**What the exercise asks:** Your answer should hold only the lines from the one with "Where should I" through the end of the records, repeated exactly and minus any pictures.

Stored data
-*-

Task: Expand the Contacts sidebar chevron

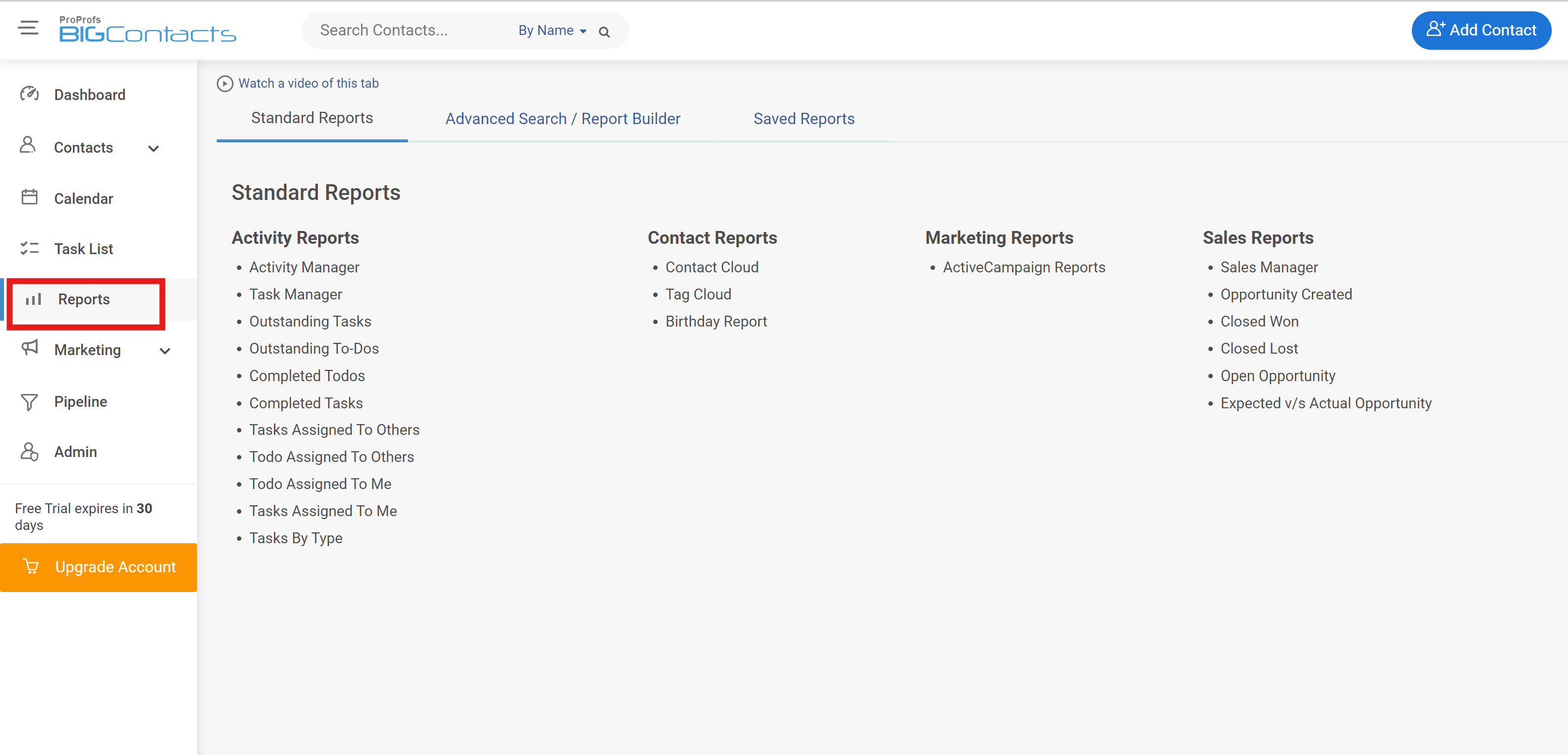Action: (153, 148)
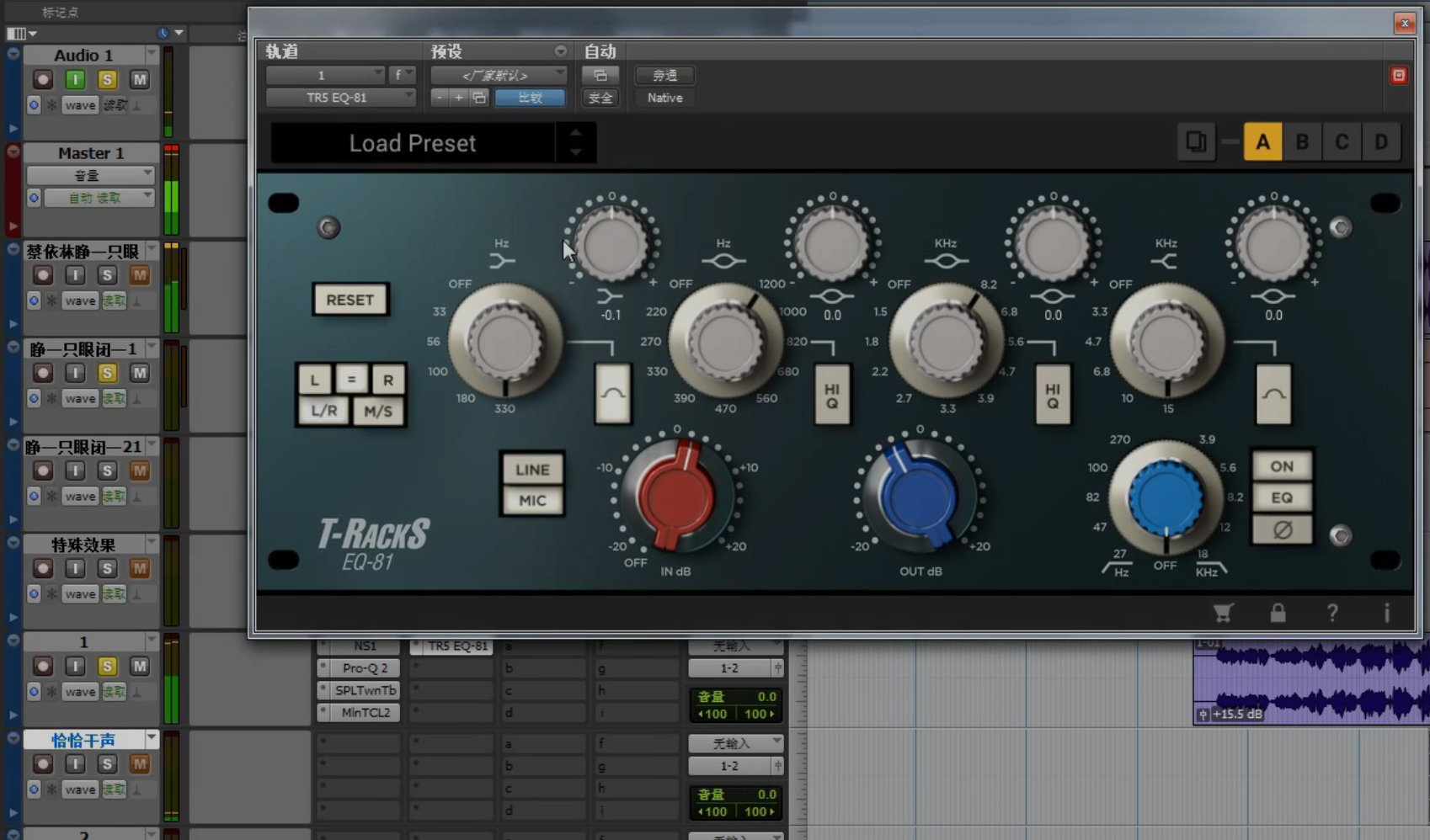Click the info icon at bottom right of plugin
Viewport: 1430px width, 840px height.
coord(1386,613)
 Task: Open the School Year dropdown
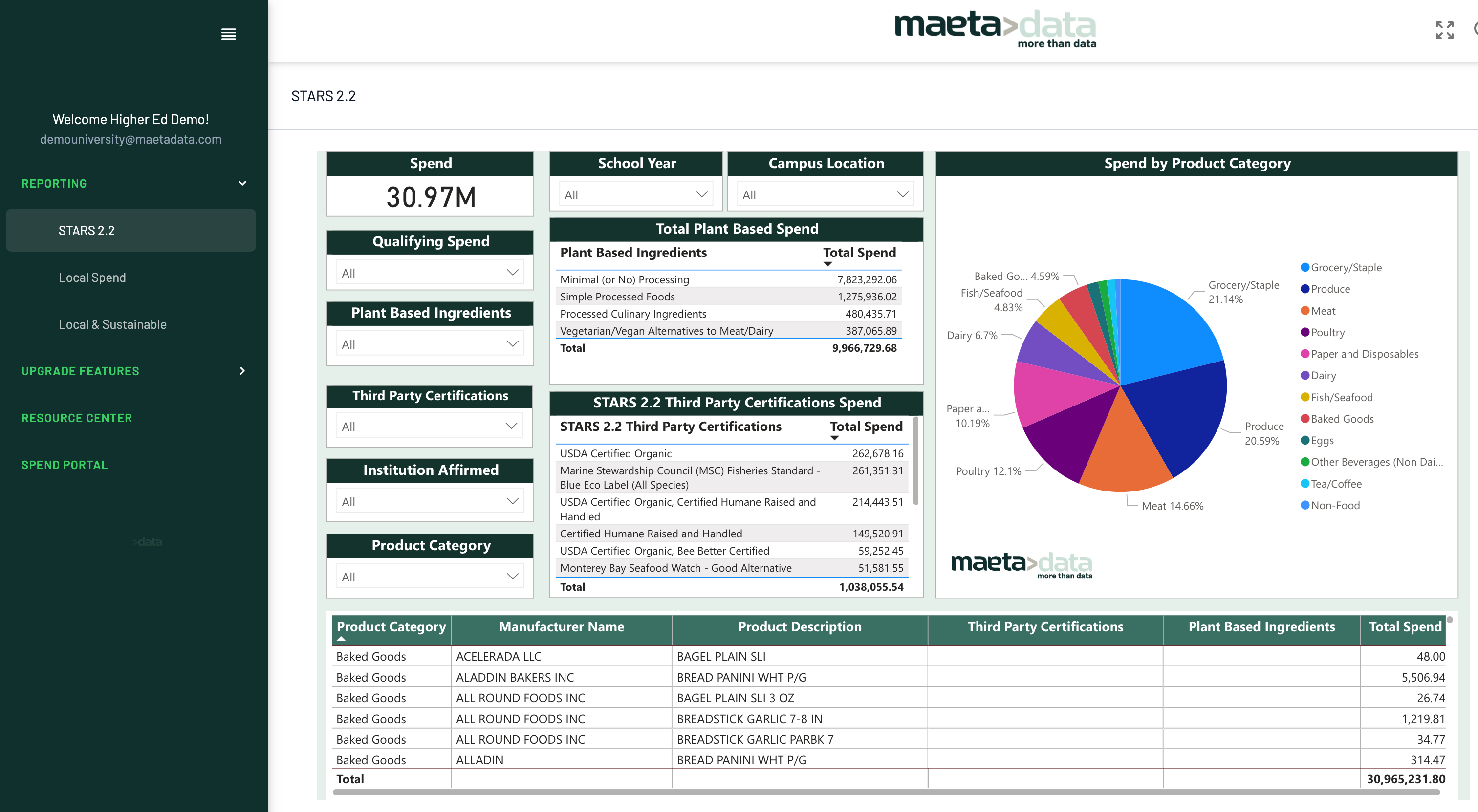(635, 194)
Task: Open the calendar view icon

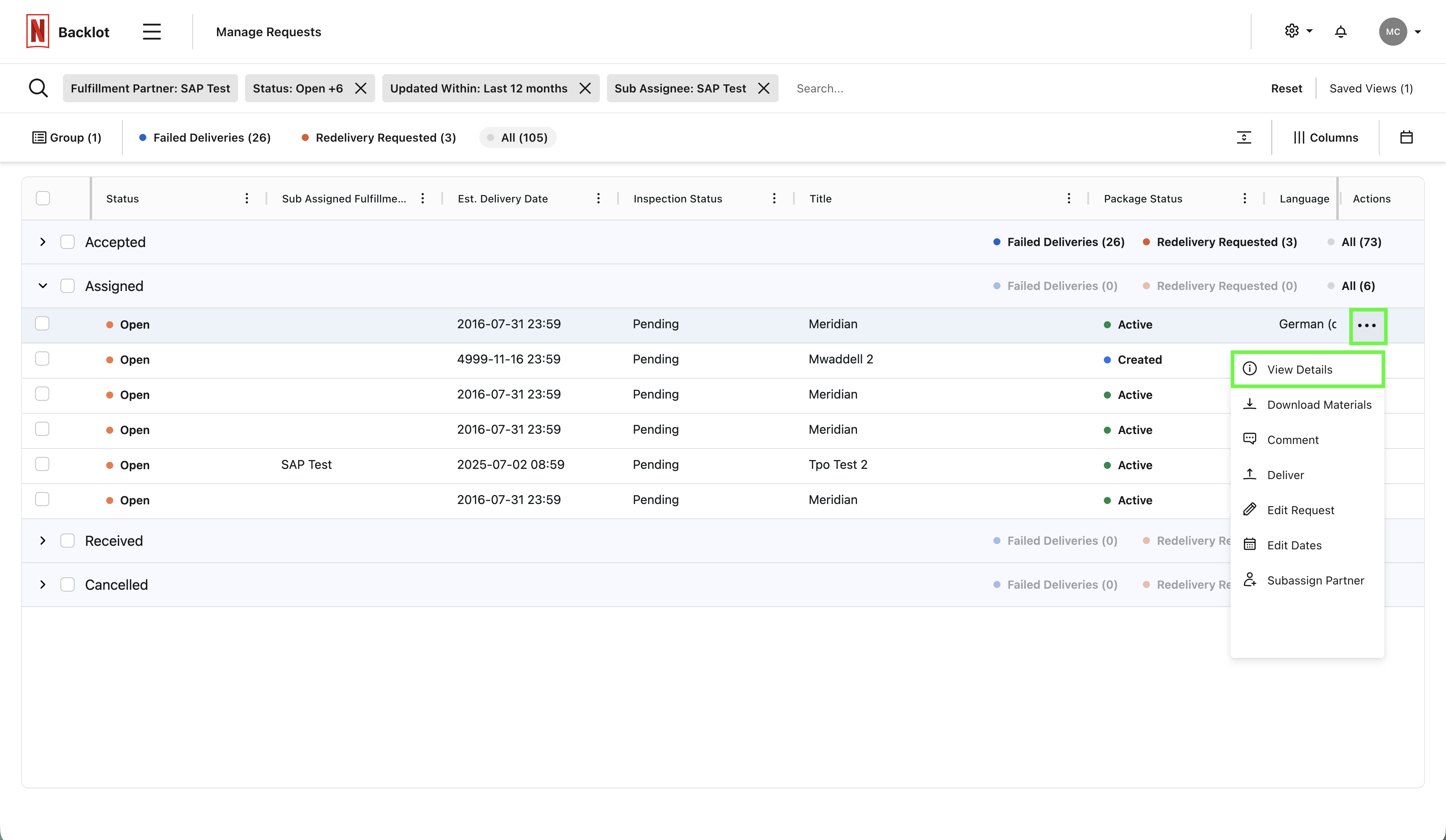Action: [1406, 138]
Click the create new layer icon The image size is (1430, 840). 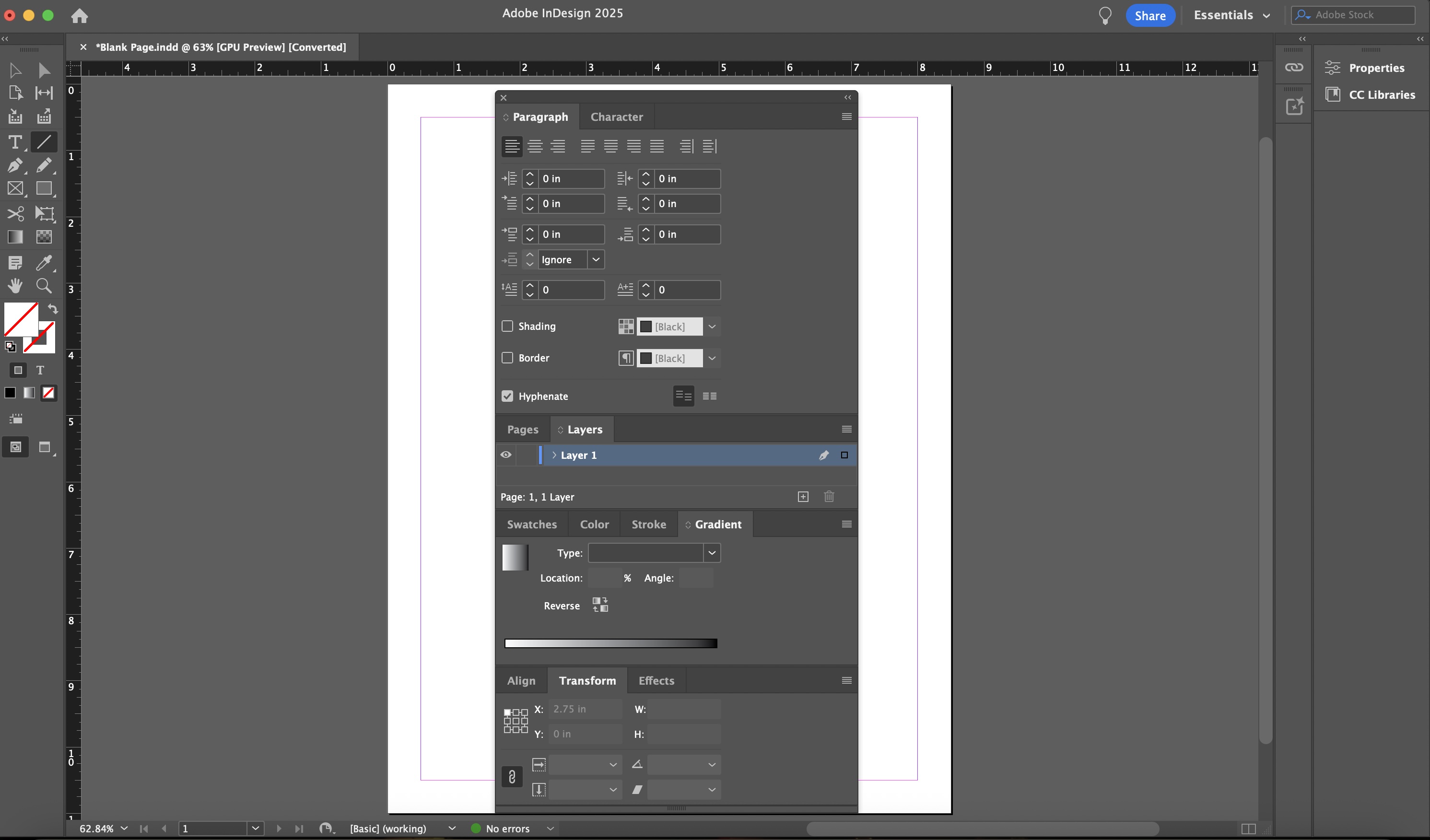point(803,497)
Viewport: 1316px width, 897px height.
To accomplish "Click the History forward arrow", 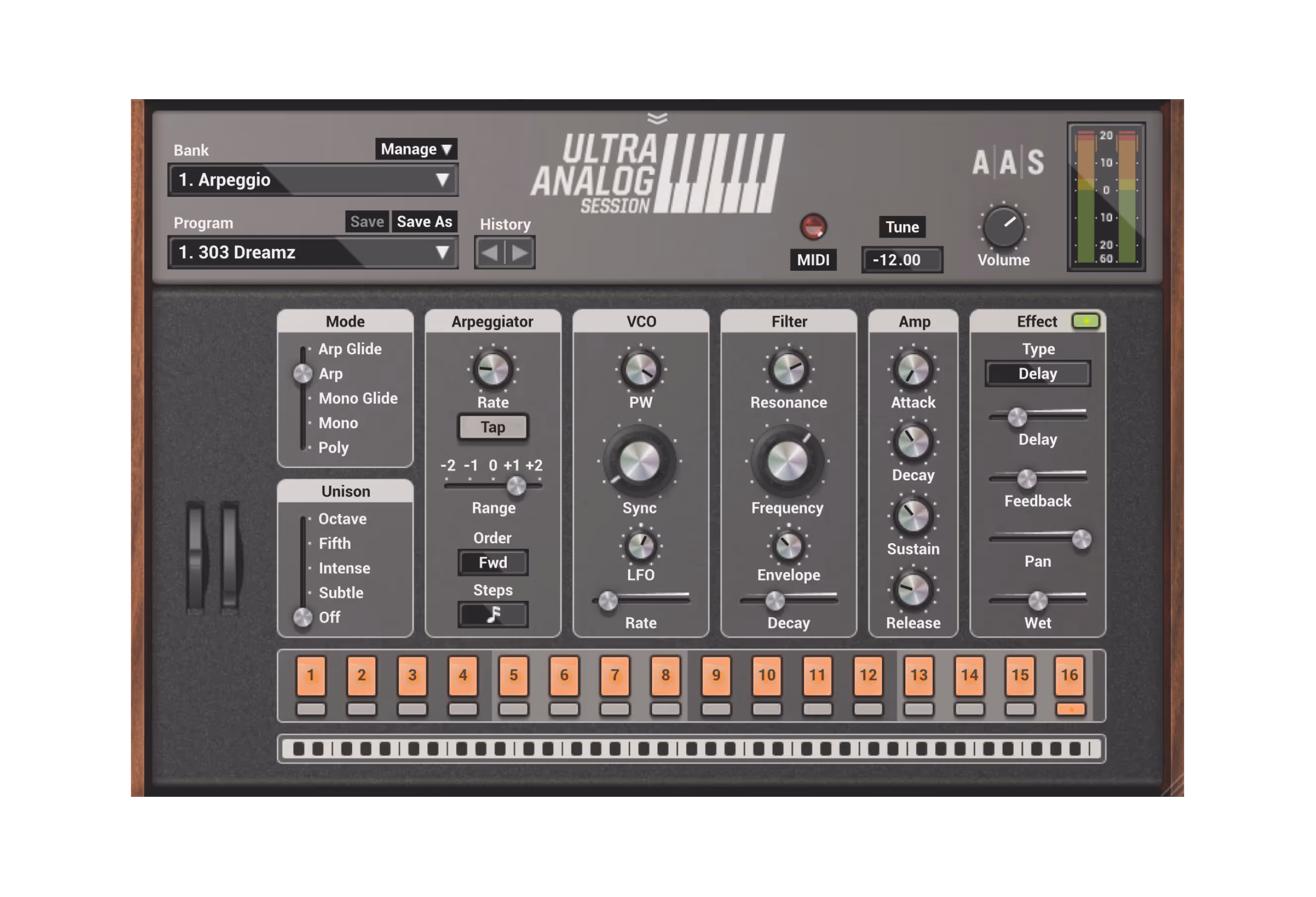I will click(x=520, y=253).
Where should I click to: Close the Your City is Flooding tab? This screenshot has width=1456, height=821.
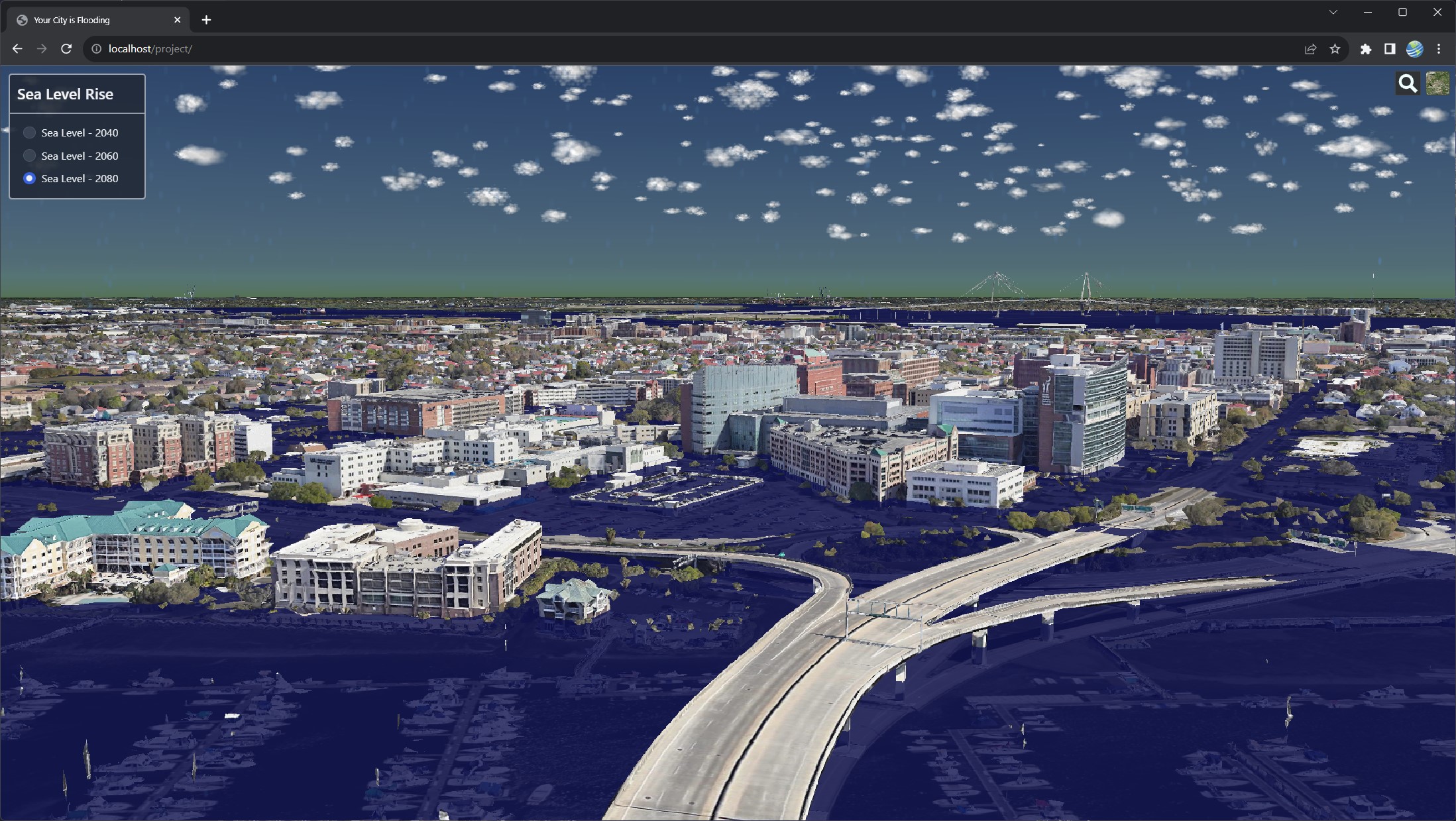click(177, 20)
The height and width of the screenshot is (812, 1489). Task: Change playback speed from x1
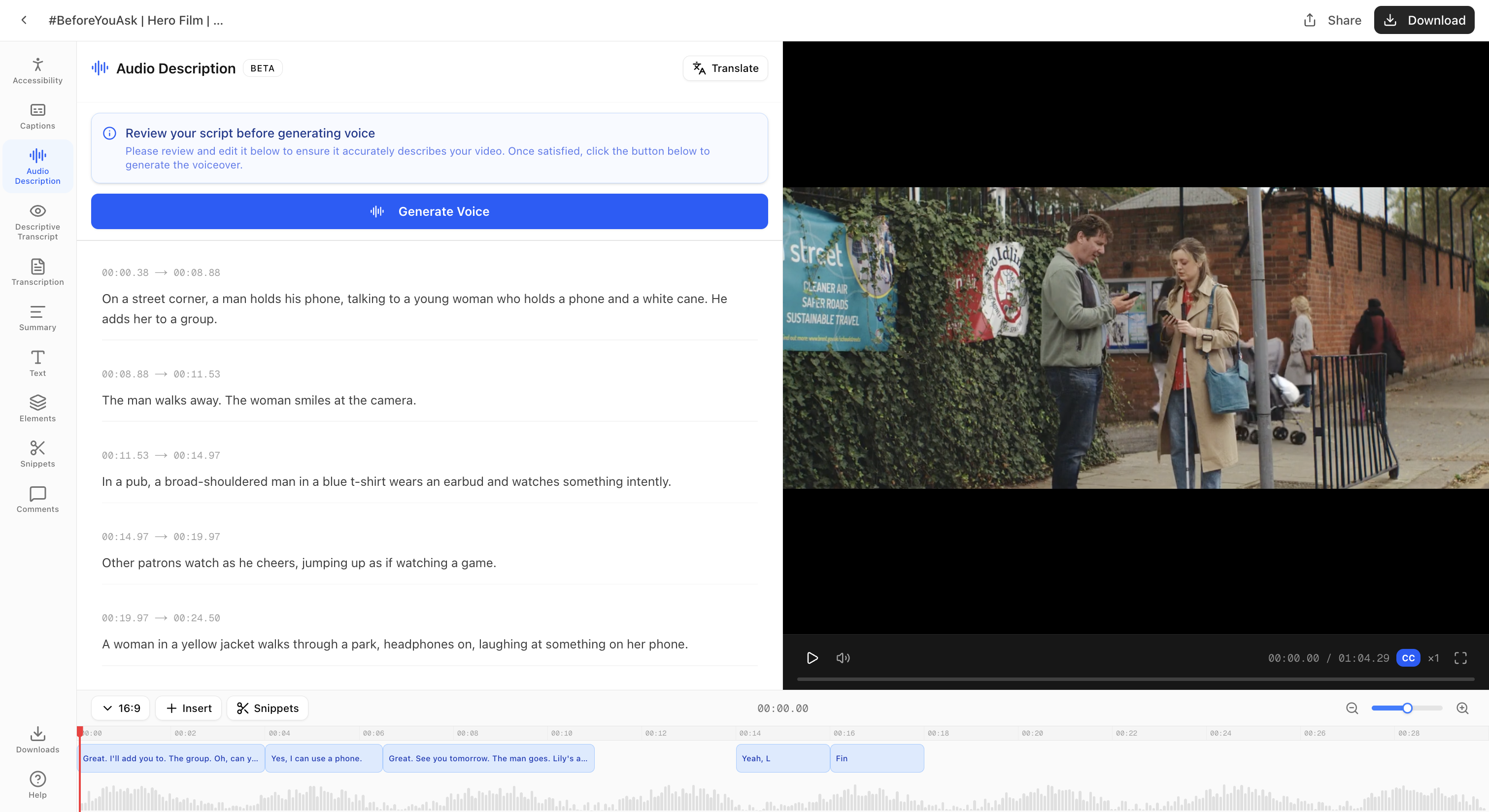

-*-

**Exercise solution:**
Where should I click to: Close the Your City is Flooding tab? This screenshot has width=1456, height=821.
click(177, 20)
The height and width of the screenshot is (812, 1489). Task: Change playback speed from x1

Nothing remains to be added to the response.